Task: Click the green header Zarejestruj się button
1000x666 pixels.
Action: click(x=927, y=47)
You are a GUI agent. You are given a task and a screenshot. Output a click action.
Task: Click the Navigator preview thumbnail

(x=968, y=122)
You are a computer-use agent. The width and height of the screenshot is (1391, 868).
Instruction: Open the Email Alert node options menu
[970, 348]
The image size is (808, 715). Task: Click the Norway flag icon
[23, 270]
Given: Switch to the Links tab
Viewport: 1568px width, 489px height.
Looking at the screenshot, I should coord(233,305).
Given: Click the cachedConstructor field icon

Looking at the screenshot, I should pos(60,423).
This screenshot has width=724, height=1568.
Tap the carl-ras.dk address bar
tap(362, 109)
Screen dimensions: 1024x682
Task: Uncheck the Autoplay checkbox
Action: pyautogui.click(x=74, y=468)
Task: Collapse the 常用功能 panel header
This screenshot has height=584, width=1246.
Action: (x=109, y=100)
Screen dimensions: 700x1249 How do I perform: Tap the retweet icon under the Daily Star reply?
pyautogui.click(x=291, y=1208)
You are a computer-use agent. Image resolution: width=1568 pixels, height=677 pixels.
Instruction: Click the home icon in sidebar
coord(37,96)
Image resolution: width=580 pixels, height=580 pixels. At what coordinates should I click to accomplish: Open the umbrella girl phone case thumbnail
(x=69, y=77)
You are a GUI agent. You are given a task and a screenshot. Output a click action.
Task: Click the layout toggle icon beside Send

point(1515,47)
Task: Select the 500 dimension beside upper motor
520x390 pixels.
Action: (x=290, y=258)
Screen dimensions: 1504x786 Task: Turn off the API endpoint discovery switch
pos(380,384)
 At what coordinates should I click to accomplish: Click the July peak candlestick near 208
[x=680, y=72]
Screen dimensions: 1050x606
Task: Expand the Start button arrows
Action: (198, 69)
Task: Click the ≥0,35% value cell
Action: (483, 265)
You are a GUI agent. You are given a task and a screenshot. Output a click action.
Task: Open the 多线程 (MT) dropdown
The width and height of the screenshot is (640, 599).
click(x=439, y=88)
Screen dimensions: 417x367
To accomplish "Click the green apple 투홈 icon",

##############################

• **Work to be completed**: Return, word for word, every line from the one containing "At what coordinates should I click to accomplish: Click" through the last line of the entries above, including both ends.

• **Final result**:
 At what coordinates should I click to accomplish: Click the July peak candlestick near 208
[x=680, y=72]
Screen dimensions: 1050x606
Task: Expand the Start button arrows
Action: (198, 69)
Task: Click the ≥0,35% value cell
Action: (483, 265)
You are a GUI agent. You are given a task and a screenshot. Output a click action.
Task: Open the 多线程 (MT) dropdown
The width and height of the screenshot is (640, 599).
click(x=439, y=88)
Screen dimensions: 417x367
To accomplish "Click the green apple 투홈 icon",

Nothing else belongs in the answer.